+++ Exercise data

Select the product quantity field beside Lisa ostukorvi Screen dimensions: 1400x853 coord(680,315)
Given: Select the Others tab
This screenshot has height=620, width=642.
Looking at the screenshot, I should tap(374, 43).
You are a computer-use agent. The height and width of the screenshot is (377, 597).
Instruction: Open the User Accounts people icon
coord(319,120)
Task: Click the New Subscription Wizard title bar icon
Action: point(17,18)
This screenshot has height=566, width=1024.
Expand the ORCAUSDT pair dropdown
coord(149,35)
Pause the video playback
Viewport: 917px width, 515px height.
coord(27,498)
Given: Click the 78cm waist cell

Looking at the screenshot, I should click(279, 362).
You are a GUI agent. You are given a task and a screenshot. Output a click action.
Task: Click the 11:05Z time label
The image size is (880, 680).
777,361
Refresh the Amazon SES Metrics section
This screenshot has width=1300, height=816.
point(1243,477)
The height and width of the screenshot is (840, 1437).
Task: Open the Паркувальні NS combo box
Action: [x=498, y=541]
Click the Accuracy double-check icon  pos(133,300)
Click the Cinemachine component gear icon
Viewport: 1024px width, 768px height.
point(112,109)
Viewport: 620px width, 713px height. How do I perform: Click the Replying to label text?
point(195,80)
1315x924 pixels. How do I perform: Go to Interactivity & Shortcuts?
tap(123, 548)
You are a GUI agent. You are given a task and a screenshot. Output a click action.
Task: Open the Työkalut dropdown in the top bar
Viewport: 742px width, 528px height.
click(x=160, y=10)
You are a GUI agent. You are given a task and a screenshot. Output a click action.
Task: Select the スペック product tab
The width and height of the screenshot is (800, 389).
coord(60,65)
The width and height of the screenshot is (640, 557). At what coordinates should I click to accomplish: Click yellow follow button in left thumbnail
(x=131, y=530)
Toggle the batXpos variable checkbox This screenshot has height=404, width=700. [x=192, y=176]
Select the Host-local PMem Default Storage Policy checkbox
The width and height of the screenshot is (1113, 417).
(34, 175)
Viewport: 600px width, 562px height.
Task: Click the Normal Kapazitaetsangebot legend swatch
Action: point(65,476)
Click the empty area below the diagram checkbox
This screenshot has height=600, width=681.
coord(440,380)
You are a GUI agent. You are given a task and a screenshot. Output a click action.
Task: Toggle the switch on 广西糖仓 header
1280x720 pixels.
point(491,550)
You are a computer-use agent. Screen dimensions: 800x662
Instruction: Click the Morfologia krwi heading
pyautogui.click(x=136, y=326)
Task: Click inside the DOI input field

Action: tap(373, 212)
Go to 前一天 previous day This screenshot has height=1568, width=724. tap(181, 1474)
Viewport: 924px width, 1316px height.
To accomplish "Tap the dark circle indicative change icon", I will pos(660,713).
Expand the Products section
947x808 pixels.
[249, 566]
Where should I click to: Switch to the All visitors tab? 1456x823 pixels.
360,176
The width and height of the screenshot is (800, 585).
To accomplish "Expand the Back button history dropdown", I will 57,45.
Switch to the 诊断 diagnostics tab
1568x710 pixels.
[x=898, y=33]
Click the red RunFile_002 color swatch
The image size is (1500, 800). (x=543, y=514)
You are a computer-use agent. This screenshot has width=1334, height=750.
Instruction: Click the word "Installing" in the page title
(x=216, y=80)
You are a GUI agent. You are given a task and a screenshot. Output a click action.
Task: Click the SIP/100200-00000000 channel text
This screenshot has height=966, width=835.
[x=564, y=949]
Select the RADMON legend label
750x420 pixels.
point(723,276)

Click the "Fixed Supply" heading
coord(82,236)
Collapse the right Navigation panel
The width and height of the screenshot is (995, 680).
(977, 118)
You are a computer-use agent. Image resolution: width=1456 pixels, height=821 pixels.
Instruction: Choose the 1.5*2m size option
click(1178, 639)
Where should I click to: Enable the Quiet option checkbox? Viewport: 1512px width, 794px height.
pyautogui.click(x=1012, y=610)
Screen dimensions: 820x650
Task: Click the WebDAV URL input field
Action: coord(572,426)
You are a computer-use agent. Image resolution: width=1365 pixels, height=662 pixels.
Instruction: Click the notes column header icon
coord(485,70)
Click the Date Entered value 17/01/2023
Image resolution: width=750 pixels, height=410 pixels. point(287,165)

++++++

*What the exercise asks:* The full listing is to be copied verbatim.

*Answer to the problem:*
Select the product quantity field beside Lisa ostukorvi Screen dimensions: 1400x853 coord(680,315)
Given: Select the Others tab
This screenshot has height=620, width=642.
Looking at the screenshot, I should tap(374, 43).
You are a computer-use agent. The height and width of the screenshot is (377, 597).
Instruction: Open the User Accounts people icon
coord(319,120)
Task: Click the New Subscription Wizard title bar icon
Action: point(17,18)
This screenshot has height=566, width=1024.
Expand the ORCAUSDT pair dropdown
coord(149,35)
Pause the video playback
Viewport: 917px width, 515px height.
coord(27,498)
Given: Click the 78cm waist cell

Looking at the screenshot, I should click(279, 362).
You are a GUI agent. You are given a task and a screenshot. Output a click action.
Task: Click the 11:05Z time label
The image size is (880, 680).
777,361
Refresh the Amazon SES Metrics section
This screenshot has width=1300, height=816.
point(1243,477)
The height and width of the screenshot is (840, 1437).
Task: Open the Паркувальні NS combo box
Action: [x=498, y=541]
Click the Accuracy double-check icon  pos(133,300)
Click the Cinemachine component gear icon
Viewport: 1024px width, 768px height.
point(112,109)
Viewport: 620px width, 713px height. How do I perform: Click the Replying to label text?
point(195,80)
1315x924 pixels. How do I perform: Go to Interactivity & Shortcuts?
tap(123, 548)
You are a GUI agent. You are given a task and a screenshot. Output a click action.
Task: Open the Työkalut dropdown in the top bar
Viewport: 742px width, 528px height.
click(x=160, y=10)
You are a GUI agent. You are given a task and a screenshot. Output a click action.
Task: Select the スペック product tab
The width and height of the screenshot is (800, 389).
coord(60,65)
The width and height of the screenshot is (640, 557). At what coordinates should I click to accomplish: Click yellow follow button in left thumbnail
(x=131, y=530)
Toggle the batXpos variable checkbox This screenshot has height=404, width=700. [x=192, y=176]
Select the Host-local PMem Default Storage Policy checkbox
The width and height of the screenshot is (1113, 417).
(34, 175)
Viewport: 600px width, 562px height.
Task: Click the Normal Kapazitaetsangebot legend swatch
Action: point(65,476)
Click the empty area below the diagram checkbox
This screenshot has height=600, width=681.
coord(440,380)
You are a GUI agent. You are given a task and a screenshot. Output a click action.
Task: Toggle the switch on 广西糖仓 header
1280x720 pixels.
point(491,550)
You are a computer-use agent. Screen dimensions: 800x662
Instruction: Click the Morfologia krwi heading
pyautogui.click(x=136, y=326)
Task: Click inside the DOI input field

Action: tap(373, 212)
Go to 前一天 previous day This screenshot has height=1568, width=724. tap(181, 1474)
Viewport: 924px width, 1316px height.
To accomplish "Tap the dark circle indicative change icon", I will pos(660,713).
Expand the Products section
947x808 pixels.
[249, 566]
Where should I click to: Switch to the All visitors tab? 1456x823 pixels.
360,176
The width and height of the screenshot is (800, 585).
To accomplish "Expand the Back button history dropdown", I will 57,45.
Switch to the 诊断 diagnostics tab
1568x710 pixels.
[x=898, y=33]
Click the red RunFile_002 color swatch
The image size is (1500, 800). (x=543, y=514)
You are a computer-use agent. This screenshot has width=1334, height=750.
Instruction: Click the word "Installing" in the page title
(x=216, y=80)
You are a GUI agent. You are given a task and a screenshot. Output a click action.
Task: Click the SIP/100200-00000000 channel text
This screenshot has height=966, width=835.
[x=564, y=949]
Select the RADMON legend label
750x420 pixels.
point(723,276)

Click the "Fixed Supply" heading
coord(82,236)
Collapse the right Navigation panel
The width and height of the screenshot is (995, 680).
(977, 118)
You are a computer-use agent. Image resolution: width=1456 pixels, height=821 pixels.
Instruction: Choose the 1.5*2m size option
click(1178, 639)
Where should I click to: Enable the Quiet option checkbox? Viewport: 1512px width, 794px height.
pyautogui.click(x=1012, y=610)
Screen dimensions: 820x650
Task: Click the WebDAV URL input field
Action: coord(572,426)
You are a computer-use agent. Image resolution: width=1365 pixels, height=662 pixels.
Instruction: Click the notes column header icon
coord(485,70)
Click the Date Entered value 17/01/2023
Image resolution: width=750 pixels, height=410 pixels. point(287,165)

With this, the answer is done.